Babble represents three individuals in heated discussion. The circle holding them together indicates a unified voice. The conversation being had, and with whom, is left to your imagination.
Glacial Edge stands as melting pieces of glacial ice floating in a pool of water. O.V. Schaffer was selected by a committee to create a fountain sculpture for the newly constructed Neville Public Museum, in connection with the permanent exhibit On the Edge of the Inland Sea.
This historic collaboration between the two artists captured the strength and movement of an extinct Pleistocene creature brought back to life.
Pedro the Pelican serves as homage to Green Bay’s history and natural resources, but he will also beautify and inspire. Pedro’s expression is energetic, passionate, and stimulating. He was designed to be reflective of the major efforts put forth to reclaim and restore the Fox River. He also represents the flourishing downtown and vibrant communities of this region. Pedro is sure to become a landmark in Green Bay, both for its residents and as a destination for tourists.

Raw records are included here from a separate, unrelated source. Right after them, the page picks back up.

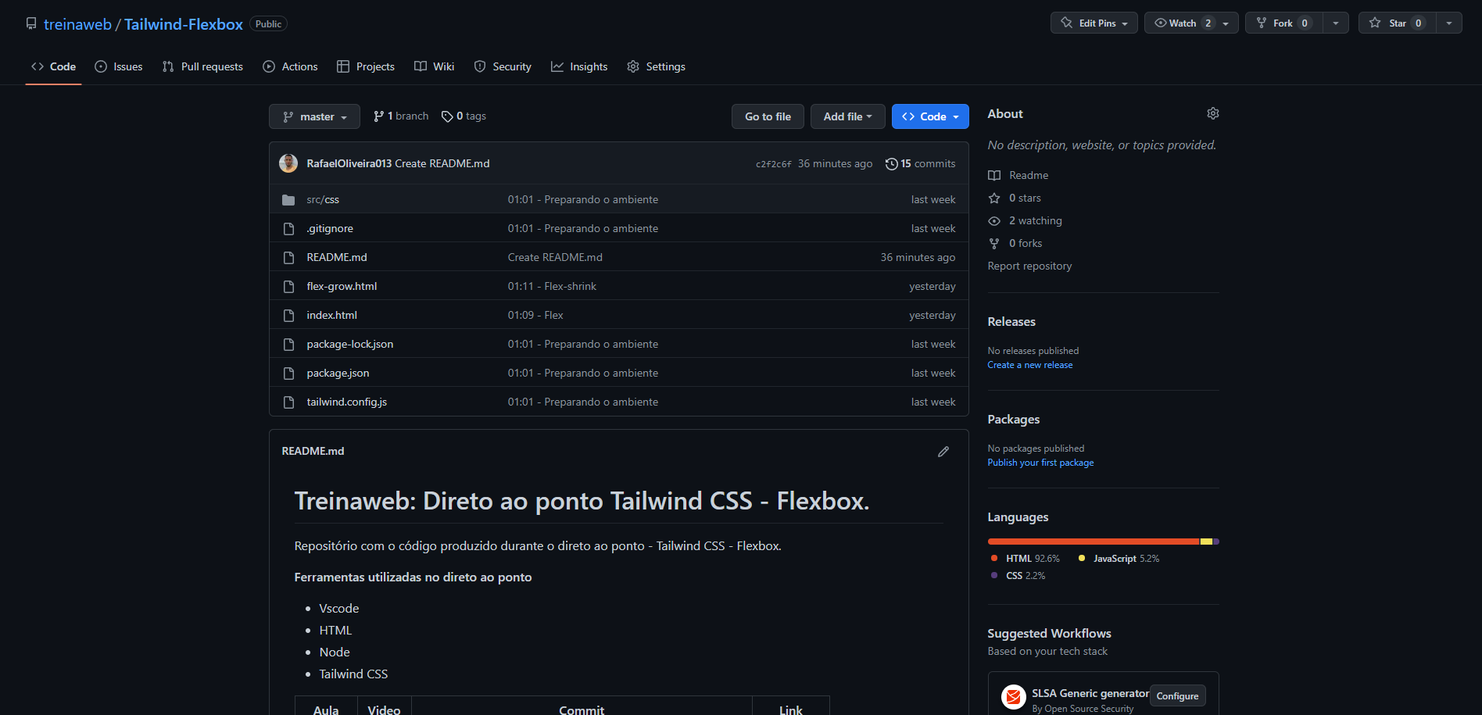
Task: Expand the Edit Pins dropdown
Action: point(1094,23)
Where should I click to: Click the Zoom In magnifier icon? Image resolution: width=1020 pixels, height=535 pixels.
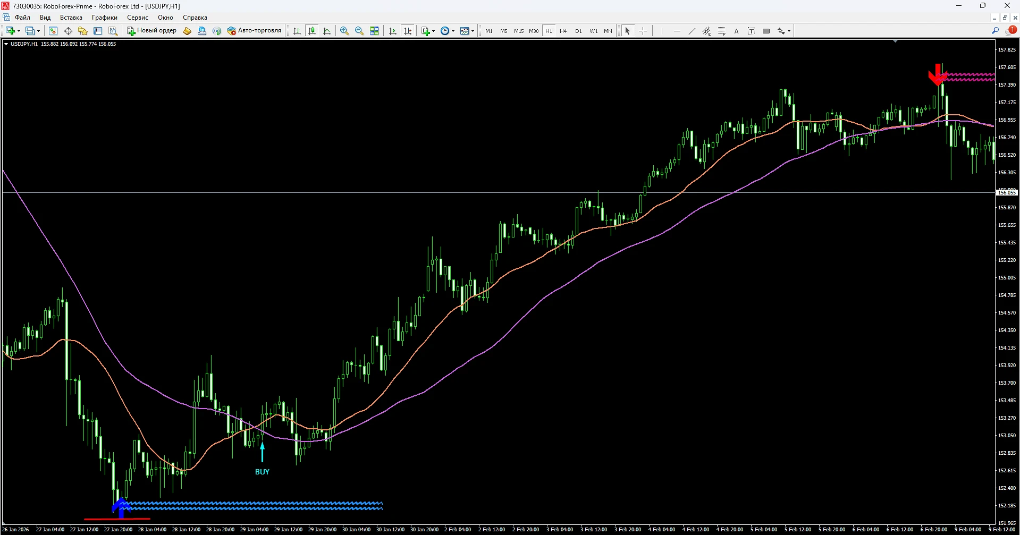pyautogui.click(x=344, y=31)
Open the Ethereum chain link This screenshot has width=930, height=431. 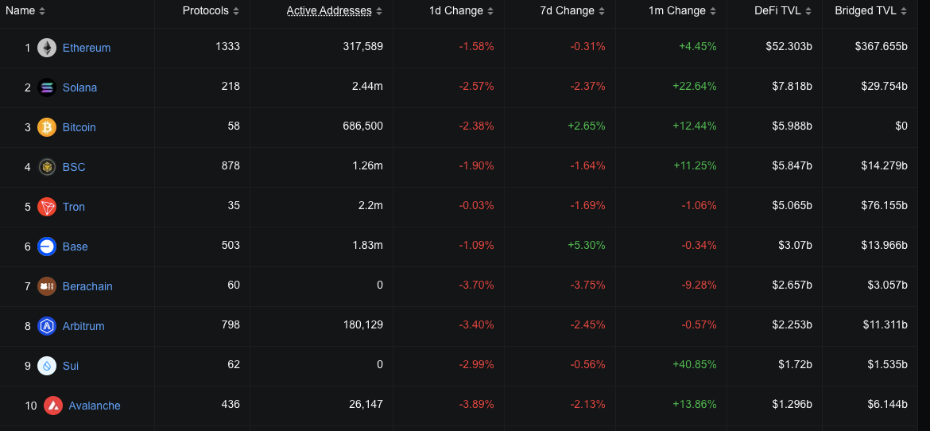coord(87,48)
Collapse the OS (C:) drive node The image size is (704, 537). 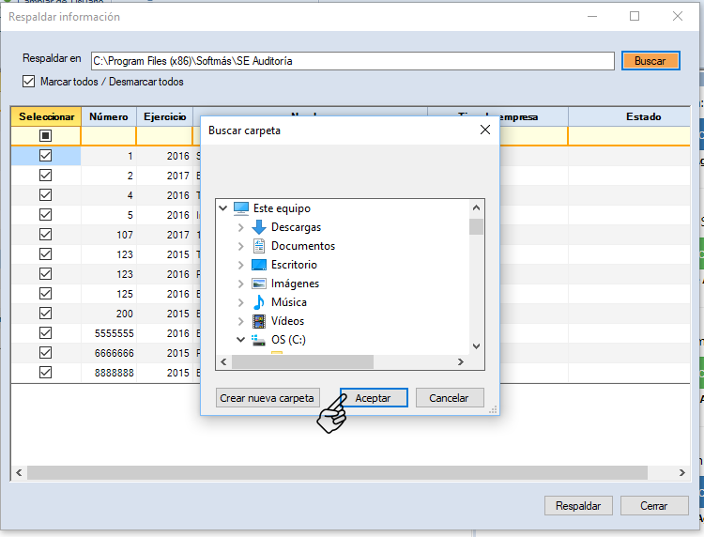click(x=241, y=340)
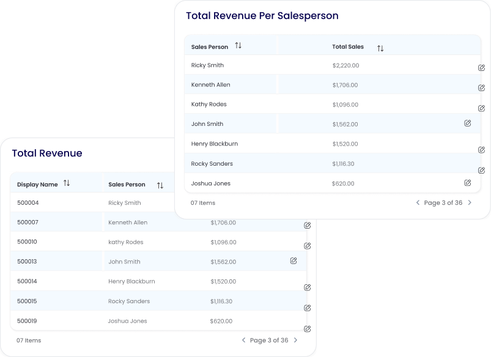Sort Total Revenue table by Display Name
Image resolution: width=491 pixels, height=357 pixels.
coord(67,183)
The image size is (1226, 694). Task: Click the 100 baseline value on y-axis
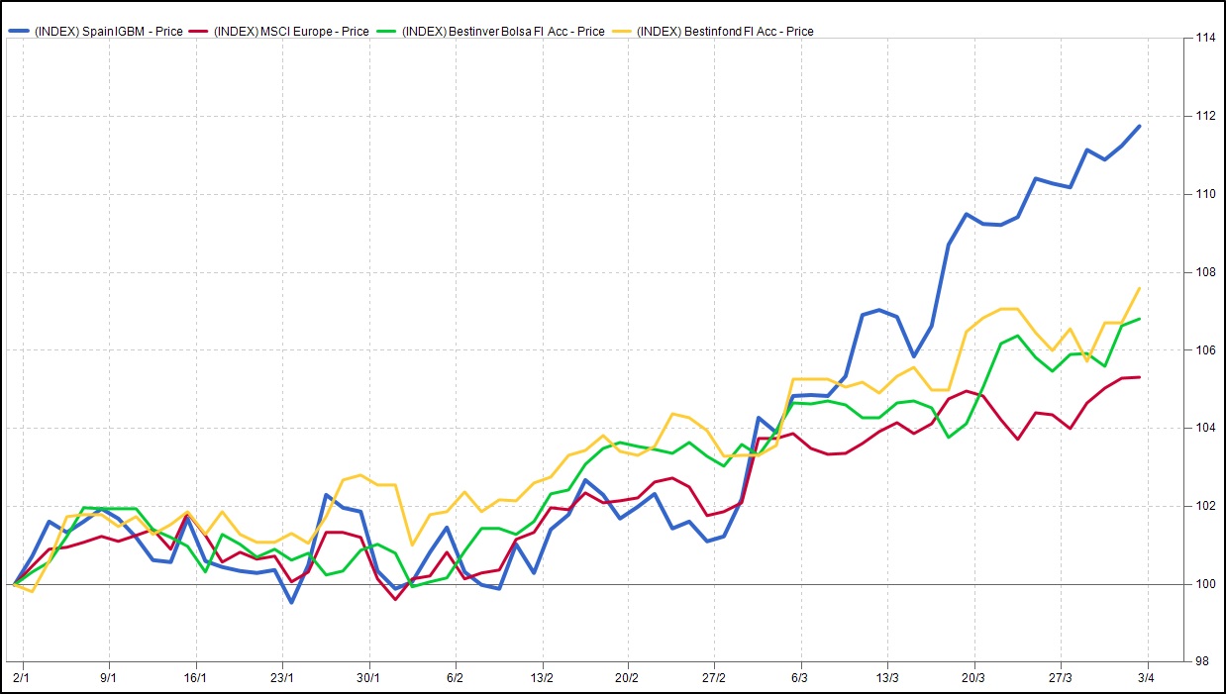[x=1204, y=584]
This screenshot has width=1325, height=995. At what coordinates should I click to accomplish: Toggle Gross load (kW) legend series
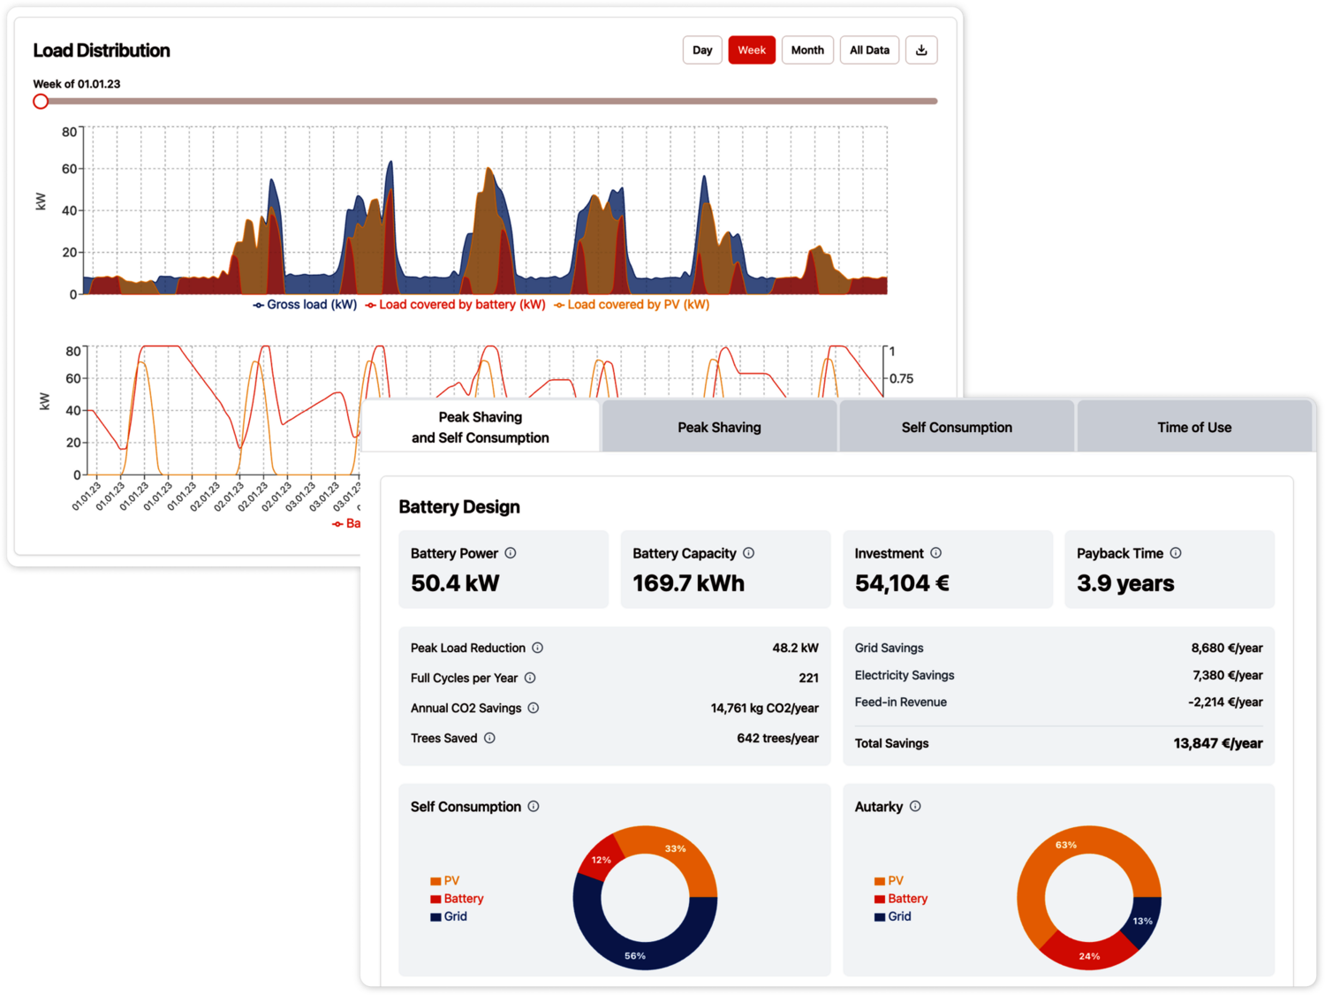click(x=305, y=305)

This life-sized bull was made by local artist Carl Vanderheyden and is the second Vanderheyden sculpture on the museum grounds. Before arriving at the Neville in 2018, Ferdinand spent his first decade in Ledgeview, Wisconsin. Like Tundra the mammoth, this bull is sculpted from recycled steel oil tanks. Vanderheyden prefers to work with 12-14 gauge recycled steel, because it is sturdy yet malleable enough to sculpt with. In the artists own words, “each seemingly random hand cut piece of steel is individually cut and formed as they follow my will for their new life.” Special thanks to Renco Machine Company, Inc. for refurbishing the base, transportation and installation. .
“Loggers” is a fabricated steel sculpture depicting one man driving a team of two horses, transporting a large log on skids, with another man standing on the log, navigating was gifted to the Neville Public Museum by Associated Bank.